Saturday, November 12, 2016

Herald of the Yellow King
System: Call of Cthulhu Dark Ages
11/12/2016 • 11:00 AM PST
Game Length: 4 hours
Number of Players: 3-6
Characters Provided: Yes
GM: Eric Betts
Investigators are members of the household of Norman Lord Boniface. The year is somewhere around 1040 and takes place in the fiefdom of Shereborne, in Wessex, in southern England. It is a couple of decades after the Norman conquest of England. Your lord has summoned you to take a journey to a distant town in his domain for a personal matter...
The link to this game was also bad. I wanted a better experience for this game, so I contacted the Ox and Mule two hours before this game.  They emailed and Facebooked the GM. Well, the link didn't get fixed until right before the game.  So, yet again less players showed up.  Only 4 showed out of 6 and one guy had audio problems and the GM spent half an hour trying to fix the guy's audio.  We then gave up and let the guy fix his audio while we played.  Fifteen minutes later he got his audio working and the GM had to give the guy a summary and character sheet.

We didn't finish the scenario and the GM summarized the rest of the game for us.  I think this waiting for players and trying to fix their technical issues cuts into the play time unnecessarily.  The GM told us that the game was a 5th edition game, but wanted to run it as a 7th edition game.  As he ran the game, it was apparent he was very unfamiliar with 7th edition rules.  He should have just run the game with 5th edition rules.

Also during the game, I was the only person who muted the microphone.  The GM had an air purifier, children, and phone calls interrupting the game.  One player had a dog barking.  Another a cat and visitors.  So, lots of interruptions that affected the game.  Also the roll20 audio quality failed and we reloaded the table a few times.  Too many down time issues to make the game pleasurable.

I actually liked the Baker Street game much more than this one.




Sunday, November 13, 2016

Pandora's Box
System: Call of Cthulhu: Pulp Cthulhu
11/13/2016 • 11:00 AM PST
Game Length: 4 hours
Number of Players: 3-5
Characters Provided: Yes
GM: Mike Mason
A fabled artifact comes to a big city nightclub. At first, it seems like just a publicity stunt but bad luck follows the device and all who chance upon it. The heroes must navigate through a range of interested parties, some less desirable than others, in the search for a missing man whose past has caught up with him.
Wow! This was a really fun game. I guess it doesn't hurt to have Mike Mason, who wrote Pulp Cthulhu run a game of Pulp Cthulhu for you.

Mike kept the pace up and everything interesting.  Every PC and NPC was interesting.  And even when the party split up into three groups of two, Mike made sure everybody got something interesting to do.  A very nice technique. I know in some games when a split party goes to some dead end, nothing happens and the other part of the split party gets all the screen time and fun.
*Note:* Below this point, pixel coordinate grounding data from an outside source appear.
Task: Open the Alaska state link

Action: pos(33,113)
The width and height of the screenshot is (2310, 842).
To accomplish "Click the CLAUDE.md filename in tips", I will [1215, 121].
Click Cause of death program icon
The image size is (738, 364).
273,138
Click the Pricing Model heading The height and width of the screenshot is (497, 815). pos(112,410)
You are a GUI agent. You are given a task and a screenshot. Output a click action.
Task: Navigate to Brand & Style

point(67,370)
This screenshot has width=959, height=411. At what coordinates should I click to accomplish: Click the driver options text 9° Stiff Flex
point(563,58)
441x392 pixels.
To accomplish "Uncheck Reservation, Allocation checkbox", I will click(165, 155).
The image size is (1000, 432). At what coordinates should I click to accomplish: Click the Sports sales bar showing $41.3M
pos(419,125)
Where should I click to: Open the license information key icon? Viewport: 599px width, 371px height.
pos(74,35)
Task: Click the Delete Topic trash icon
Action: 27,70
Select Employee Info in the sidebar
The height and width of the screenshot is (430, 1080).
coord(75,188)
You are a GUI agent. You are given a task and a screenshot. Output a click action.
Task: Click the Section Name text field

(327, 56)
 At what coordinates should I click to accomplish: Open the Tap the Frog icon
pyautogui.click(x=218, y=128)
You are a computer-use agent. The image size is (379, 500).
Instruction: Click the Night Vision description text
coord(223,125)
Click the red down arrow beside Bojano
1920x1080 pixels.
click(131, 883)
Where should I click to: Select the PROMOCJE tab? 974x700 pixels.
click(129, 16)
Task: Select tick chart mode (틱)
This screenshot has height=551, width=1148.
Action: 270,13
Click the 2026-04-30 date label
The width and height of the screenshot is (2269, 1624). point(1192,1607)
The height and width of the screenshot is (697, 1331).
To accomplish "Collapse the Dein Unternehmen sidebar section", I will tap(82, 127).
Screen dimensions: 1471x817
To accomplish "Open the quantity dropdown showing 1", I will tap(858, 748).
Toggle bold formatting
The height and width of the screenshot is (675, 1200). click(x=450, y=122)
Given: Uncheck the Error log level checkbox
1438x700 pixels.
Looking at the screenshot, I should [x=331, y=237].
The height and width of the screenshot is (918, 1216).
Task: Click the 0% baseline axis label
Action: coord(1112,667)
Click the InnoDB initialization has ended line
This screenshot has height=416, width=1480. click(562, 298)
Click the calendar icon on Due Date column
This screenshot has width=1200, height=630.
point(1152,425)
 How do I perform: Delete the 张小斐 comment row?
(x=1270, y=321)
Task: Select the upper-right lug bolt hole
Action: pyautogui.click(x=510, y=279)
Pulp Cthulhu doubles a PCs hit points, gives characters special moves, and extended the use of Luck spends for heroic effects.  We lucked out and nobody got killed at the end.

As an aside, only one person had audio problems, we tried for a small bit to debug his system and finally just started the game.  He wound up fixing his system and was able to play after a short while. The players also muted their microphones when not in scene.  Yay!